[HOW TO COMPLETE THIS TASK]
Among the entries below, take the line with "935x398 pixels. How" and the line with "This screenshot has width=1459, height=372.", and output them and every line between them exactly, with nothing else.

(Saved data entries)
_ _ _ _

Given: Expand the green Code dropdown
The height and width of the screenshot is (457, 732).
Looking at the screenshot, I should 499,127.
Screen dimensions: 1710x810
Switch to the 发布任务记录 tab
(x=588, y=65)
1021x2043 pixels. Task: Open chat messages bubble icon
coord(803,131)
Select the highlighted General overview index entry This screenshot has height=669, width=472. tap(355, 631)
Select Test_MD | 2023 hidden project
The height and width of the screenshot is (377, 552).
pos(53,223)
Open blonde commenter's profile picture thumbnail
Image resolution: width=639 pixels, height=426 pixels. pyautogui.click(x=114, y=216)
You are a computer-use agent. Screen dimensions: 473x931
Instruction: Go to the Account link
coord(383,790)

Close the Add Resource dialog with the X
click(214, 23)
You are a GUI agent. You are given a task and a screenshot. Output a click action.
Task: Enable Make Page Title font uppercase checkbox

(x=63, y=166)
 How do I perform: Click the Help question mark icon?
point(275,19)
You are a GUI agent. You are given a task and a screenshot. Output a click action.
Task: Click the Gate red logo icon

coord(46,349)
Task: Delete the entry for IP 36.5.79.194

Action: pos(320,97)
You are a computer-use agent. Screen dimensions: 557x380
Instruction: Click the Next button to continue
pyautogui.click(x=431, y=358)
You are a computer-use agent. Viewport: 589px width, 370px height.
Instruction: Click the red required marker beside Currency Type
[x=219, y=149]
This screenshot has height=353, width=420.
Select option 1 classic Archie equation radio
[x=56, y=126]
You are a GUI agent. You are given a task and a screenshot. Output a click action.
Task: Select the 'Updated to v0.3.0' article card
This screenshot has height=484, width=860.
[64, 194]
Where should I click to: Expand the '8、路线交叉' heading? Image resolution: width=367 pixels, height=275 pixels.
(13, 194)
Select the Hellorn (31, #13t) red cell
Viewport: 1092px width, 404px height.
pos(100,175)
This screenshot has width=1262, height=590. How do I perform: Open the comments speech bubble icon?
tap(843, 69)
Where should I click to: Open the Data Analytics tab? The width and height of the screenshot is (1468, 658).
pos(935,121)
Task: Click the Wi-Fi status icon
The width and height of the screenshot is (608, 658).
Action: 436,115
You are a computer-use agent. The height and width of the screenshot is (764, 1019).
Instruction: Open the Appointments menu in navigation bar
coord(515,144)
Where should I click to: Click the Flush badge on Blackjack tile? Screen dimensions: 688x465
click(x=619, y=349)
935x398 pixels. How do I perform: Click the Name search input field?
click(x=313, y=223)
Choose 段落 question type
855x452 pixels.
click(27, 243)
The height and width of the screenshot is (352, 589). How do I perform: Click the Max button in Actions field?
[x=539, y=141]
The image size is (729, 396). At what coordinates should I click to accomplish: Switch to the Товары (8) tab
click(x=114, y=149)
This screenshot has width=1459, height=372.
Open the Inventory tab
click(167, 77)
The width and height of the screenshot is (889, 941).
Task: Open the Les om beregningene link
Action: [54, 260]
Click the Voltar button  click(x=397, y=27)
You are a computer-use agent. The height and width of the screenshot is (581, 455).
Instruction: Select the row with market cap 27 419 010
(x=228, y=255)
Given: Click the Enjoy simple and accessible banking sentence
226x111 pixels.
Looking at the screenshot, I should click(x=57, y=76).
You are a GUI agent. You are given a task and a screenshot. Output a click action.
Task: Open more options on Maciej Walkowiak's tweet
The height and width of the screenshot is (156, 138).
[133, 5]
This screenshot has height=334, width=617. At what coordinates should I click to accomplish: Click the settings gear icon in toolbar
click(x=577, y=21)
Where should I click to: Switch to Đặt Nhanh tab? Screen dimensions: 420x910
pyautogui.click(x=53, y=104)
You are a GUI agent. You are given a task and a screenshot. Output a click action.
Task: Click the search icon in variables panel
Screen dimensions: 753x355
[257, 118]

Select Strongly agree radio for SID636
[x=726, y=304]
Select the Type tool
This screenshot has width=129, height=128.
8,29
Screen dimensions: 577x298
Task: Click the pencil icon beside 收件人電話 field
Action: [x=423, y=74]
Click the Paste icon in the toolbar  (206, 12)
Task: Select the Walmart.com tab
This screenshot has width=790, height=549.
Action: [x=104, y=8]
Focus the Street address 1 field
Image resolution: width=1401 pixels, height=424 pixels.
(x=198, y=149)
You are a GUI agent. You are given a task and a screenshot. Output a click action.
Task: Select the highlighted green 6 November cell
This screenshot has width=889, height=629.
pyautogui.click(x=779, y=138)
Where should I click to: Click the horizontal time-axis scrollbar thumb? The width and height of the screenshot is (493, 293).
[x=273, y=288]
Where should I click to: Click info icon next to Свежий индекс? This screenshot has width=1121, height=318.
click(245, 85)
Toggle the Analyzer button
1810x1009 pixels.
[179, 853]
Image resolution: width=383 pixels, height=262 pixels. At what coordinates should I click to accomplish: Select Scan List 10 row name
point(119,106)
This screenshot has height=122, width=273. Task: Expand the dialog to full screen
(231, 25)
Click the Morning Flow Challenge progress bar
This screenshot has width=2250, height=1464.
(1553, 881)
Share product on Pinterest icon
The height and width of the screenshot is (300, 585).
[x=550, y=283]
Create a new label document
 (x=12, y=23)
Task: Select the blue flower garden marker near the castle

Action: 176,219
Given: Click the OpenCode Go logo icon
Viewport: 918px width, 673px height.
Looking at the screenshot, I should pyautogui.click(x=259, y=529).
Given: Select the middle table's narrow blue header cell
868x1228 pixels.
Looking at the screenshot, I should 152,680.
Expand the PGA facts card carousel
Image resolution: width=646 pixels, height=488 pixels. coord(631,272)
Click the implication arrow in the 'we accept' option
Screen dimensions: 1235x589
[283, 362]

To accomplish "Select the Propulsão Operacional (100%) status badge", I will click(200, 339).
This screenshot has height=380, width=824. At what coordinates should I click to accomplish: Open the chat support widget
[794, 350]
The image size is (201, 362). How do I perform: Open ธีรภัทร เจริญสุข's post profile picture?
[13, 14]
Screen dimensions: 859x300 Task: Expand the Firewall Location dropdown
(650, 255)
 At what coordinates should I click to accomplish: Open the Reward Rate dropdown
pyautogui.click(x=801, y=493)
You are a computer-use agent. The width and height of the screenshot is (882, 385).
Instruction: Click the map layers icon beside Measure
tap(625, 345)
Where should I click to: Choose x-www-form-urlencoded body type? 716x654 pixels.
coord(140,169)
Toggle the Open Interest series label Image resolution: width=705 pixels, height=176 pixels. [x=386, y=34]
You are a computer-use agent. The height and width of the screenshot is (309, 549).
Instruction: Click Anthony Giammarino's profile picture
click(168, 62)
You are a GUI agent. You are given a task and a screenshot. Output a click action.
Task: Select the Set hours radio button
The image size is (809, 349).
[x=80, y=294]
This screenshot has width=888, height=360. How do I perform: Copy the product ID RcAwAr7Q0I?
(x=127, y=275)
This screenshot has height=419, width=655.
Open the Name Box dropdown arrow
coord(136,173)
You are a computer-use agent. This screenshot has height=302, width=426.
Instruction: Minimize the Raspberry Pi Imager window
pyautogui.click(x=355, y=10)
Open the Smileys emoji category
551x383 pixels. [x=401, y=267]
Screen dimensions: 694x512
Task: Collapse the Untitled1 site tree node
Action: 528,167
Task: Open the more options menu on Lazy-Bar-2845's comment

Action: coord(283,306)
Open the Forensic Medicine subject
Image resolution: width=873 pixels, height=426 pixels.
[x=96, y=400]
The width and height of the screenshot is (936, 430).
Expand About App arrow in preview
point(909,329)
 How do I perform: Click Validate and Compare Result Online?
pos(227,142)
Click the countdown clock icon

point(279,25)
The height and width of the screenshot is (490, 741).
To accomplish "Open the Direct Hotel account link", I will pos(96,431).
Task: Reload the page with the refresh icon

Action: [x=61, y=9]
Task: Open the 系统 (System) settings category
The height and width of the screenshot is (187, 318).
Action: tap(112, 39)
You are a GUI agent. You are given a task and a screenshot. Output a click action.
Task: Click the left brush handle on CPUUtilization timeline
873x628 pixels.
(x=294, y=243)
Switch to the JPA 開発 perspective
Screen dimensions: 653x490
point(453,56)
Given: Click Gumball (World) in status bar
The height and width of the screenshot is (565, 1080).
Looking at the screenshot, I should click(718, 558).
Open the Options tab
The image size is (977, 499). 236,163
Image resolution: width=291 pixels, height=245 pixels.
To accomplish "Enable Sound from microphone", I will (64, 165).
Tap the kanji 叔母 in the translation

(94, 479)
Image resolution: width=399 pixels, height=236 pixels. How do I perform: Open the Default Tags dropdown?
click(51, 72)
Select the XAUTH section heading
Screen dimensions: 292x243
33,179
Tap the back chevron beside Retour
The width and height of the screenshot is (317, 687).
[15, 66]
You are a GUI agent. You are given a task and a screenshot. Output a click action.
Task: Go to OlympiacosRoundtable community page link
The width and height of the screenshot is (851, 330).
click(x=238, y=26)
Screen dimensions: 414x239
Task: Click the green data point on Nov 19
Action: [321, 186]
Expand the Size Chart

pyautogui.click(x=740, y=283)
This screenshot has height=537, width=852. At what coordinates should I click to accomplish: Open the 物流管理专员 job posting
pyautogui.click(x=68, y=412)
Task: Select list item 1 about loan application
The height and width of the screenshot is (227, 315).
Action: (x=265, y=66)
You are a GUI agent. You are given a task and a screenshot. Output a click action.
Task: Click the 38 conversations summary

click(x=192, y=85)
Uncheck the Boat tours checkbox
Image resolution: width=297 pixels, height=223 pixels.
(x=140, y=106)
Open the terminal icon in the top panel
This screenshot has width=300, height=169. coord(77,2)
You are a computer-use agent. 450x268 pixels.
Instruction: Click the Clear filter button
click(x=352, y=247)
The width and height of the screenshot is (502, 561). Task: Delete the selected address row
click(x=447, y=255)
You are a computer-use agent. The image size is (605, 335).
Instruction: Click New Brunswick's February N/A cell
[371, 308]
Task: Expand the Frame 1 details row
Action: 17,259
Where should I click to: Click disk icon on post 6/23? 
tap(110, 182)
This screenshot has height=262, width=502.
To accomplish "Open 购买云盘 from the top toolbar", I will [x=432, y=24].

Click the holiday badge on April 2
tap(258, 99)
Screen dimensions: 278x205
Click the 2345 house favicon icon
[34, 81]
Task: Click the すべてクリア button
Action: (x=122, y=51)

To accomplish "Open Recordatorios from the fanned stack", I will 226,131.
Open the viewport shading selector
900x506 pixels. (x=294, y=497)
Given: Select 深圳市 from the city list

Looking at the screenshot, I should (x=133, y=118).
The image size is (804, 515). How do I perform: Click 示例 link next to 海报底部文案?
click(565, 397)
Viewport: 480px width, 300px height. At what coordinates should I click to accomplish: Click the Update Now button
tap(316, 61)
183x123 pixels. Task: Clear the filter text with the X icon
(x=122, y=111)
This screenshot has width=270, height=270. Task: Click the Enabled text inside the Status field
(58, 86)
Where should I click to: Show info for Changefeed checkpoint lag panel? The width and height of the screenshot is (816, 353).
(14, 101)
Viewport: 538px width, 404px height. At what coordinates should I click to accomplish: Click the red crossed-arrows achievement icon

_ _ _ _

[ANSWER SPACE]
935x398 pixels. How do I perform: Click the Name search input field?
click(x=313, y=223)
Choose 段落 question type
855x452 pixels.
click(27, 243)
The height and width of the screenshot is (352, 589). How do I perform: Click the Max button in Actions field?
[x=539, y=141]
The image size is (729, 396). At what coordinates should I click to accomplish: Switch to the Товары (8) tab
click(x=114, y=149)
This screenshot has width=1459, height=372.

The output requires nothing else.